Clipart of A grizzly bear, but not THE grizzly bear.

Clipart of A grizzly bear, but not THE grizzly bear.

Rangers at Denali National Park are on the hunt for a young grizzly following a series of attacks that culminated in a minor biting. Takeaway lessons from the encounters: Banding together, making noise and throwing rocks works; playing dead is good once the bear attacks but not so much before the attack.

Here’s the National Park Service account:

Visitor Bitten by Grizzly Bear in Denali National Park
July 2, 2016

DENALI PARK, Alaska: A visitor was bitten and scratched by a grizzly bear on Friday evening, July 1 while hiking on the Savage Alpine Trail in Denali National Park and Preserve. Twenty-eight-year-old Fangyuan Zhou was hiking with friends when she encountered a small, asub-adult grizzly bear that bit and scratched her before fellow hikers were able to throw rocks and chase it off.
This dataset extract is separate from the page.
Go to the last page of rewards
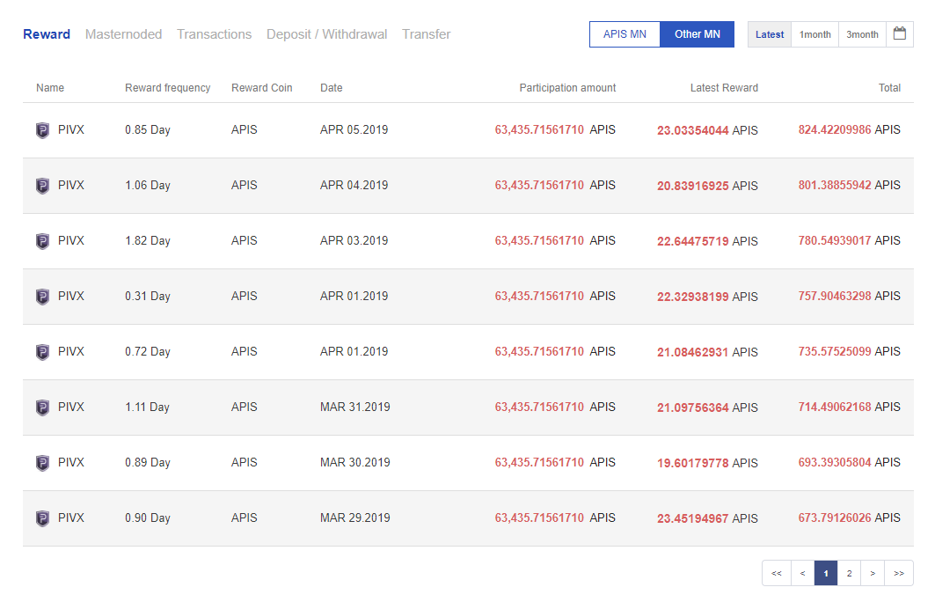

This incident occurred at approximately 7 pm on Friday evening on the west end of the Savage Alpine Trail. Zhou was hiking with two other people when she encountered the bear ¼-mile from the trailhead. Several other hiking groups were also on the four mile trail. A large group of approximately 10 people had been approached by the bear a short time before Zhou’s encounter, but they were able to scare it off by grouping together, shouting, and waving their arms. This action is exactly what the park encourages hikers to do when the have a close encounter with a bear.

Zhou and her friends had earlier seen the bear on the trail and were making efforts to avoid it. They all played dead when charged by the bear. The bear scratched and bit Zhou then walked away. When it returned several minutes later, a group member threw rocks at the bear, and it ran off. While playing dead is an appropriate response when physical contact with a bear occurs or is imminent, playing dead prematurely can invoke a curiosity response from a bear. Park guidelines do not recommend playing dead prior to contact.

Initial medical care was administered by NPS staff in the area. Zhou chose to self-transport to an Anchorage hospital.

The now familiar bear has been photographed by visitors and NPS staff. It has been identified as being involved in several incidents in the Savage area during the last two weeks. Previously, the bear was reported as charging visitors on Savage area trails, and it was successful in acquiring food from a day pack after charging a hiker on the Salvage Aline Trail on June 22. Subsequently, park wildlife technicians used aversive conditioning techniques (bean bags) on the bear with the hope that it was young and impressionable enough to become wary of people. The bear had not been seen during the five-day closure last week.

Park officials have intensified efforts to manage the situation. The erratic behavior of the bear over the past two weeks: approaching and charging several groups of hikers; biting and scratching a hiker;obtaining food from a hiker; and its general interest in people represents an unacceptable risk to safety in the highly visited front country of the park. Park staff will locate and kill the bear as soon as safely possible.